→ Exercise:
Arrange the material below as a two-column CSV with the headers "prompt" and "answer". Give one row for each answer, with the text that precedes that answer in the "prompt" column. Put each field in double quotes, turn line breaks into spaces, and leave out the pictures.

→ Data extract:
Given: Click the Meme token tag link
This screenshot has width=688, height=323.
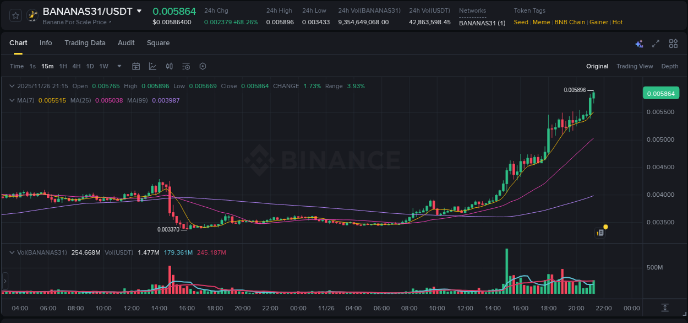Looking at the screenshot, I should coord(541,22).
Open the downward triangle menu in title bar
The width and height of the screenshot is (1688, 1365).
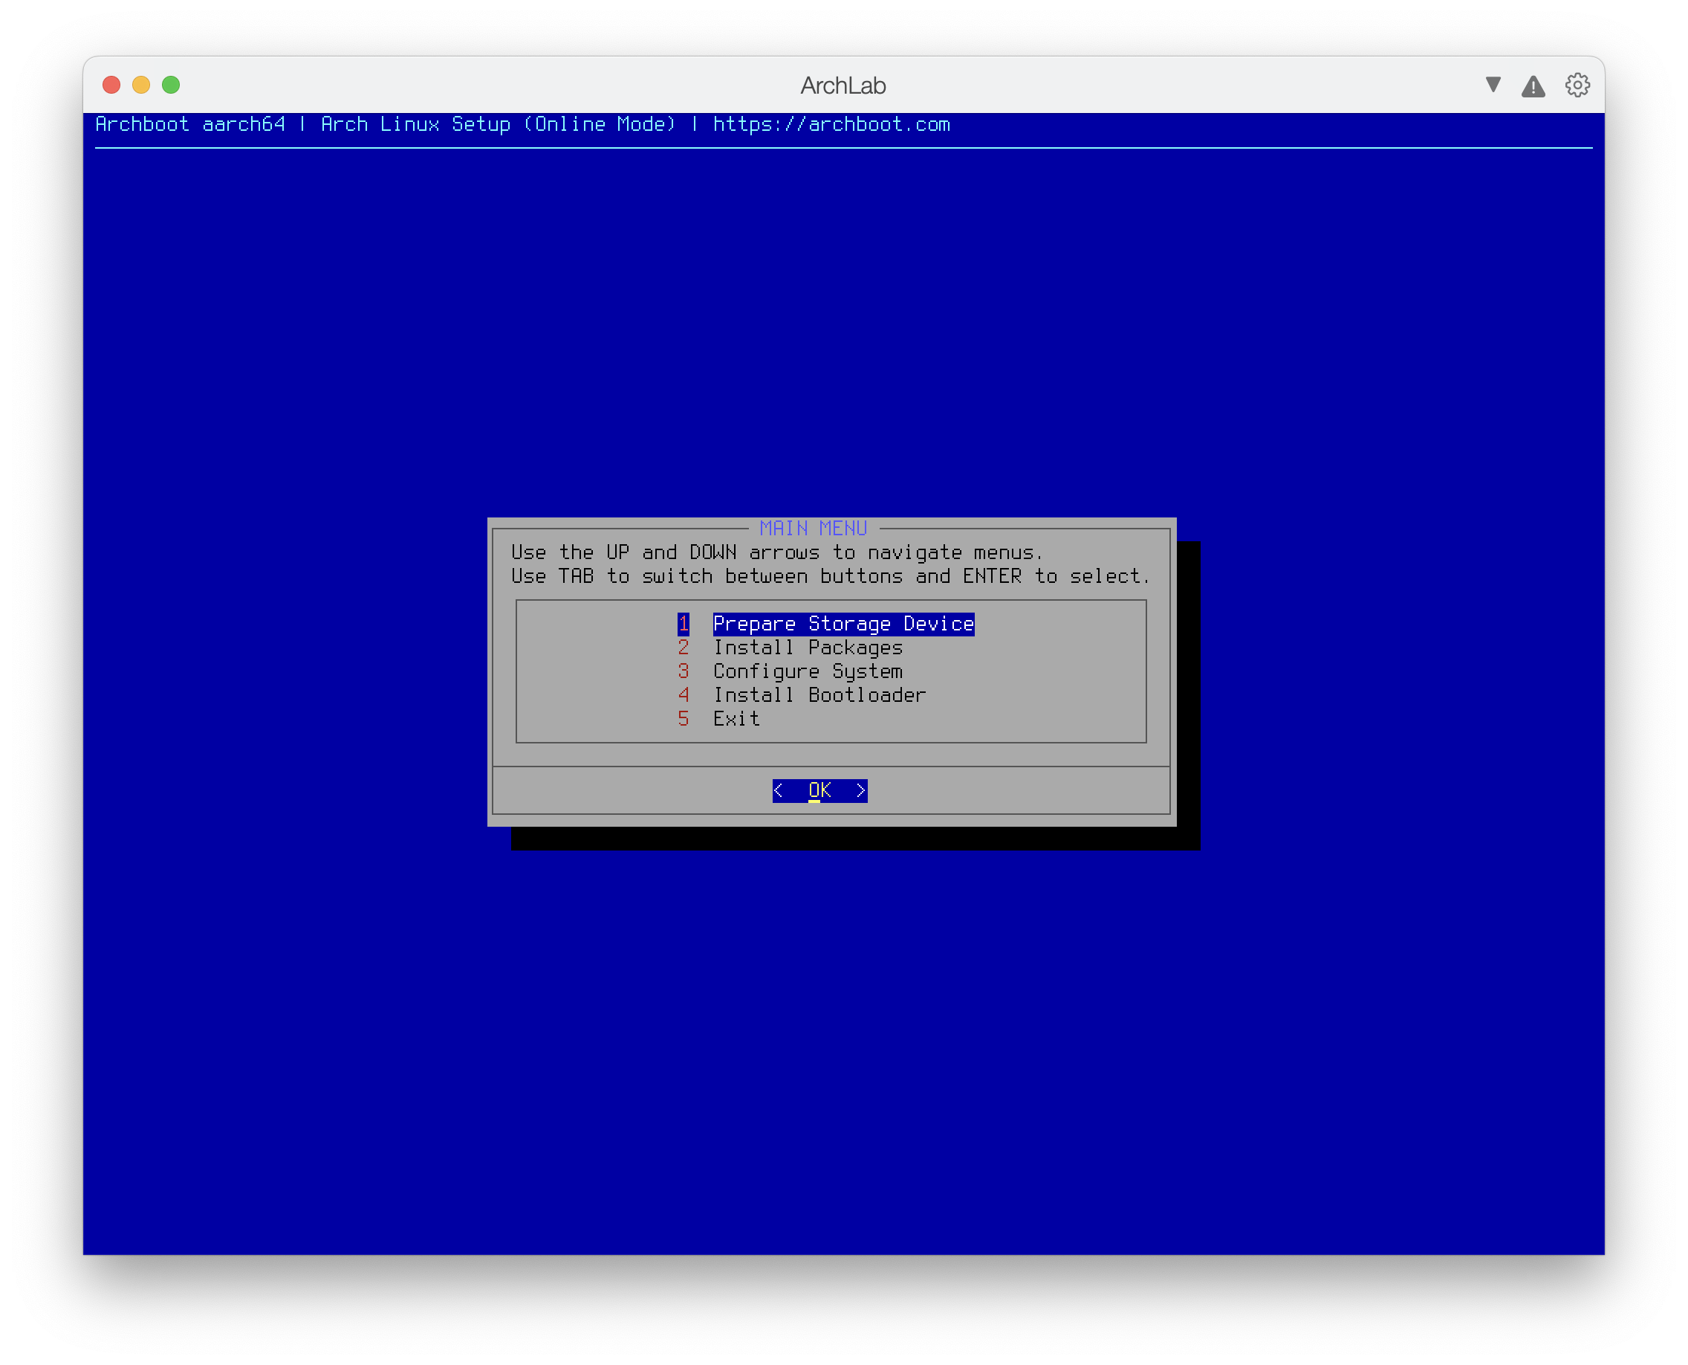click(x=1493, y=85)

→ Solved problem:
prompt,answer
"Given: Click the Meme token tag link This screenshot has width=688, height=323.","Looking at the screenshot, I should coord(541,22)."
"Open the downward triangle menu in title bar The width and height of the screenshot is (1688, 1365).","click(x=1493, y=85)"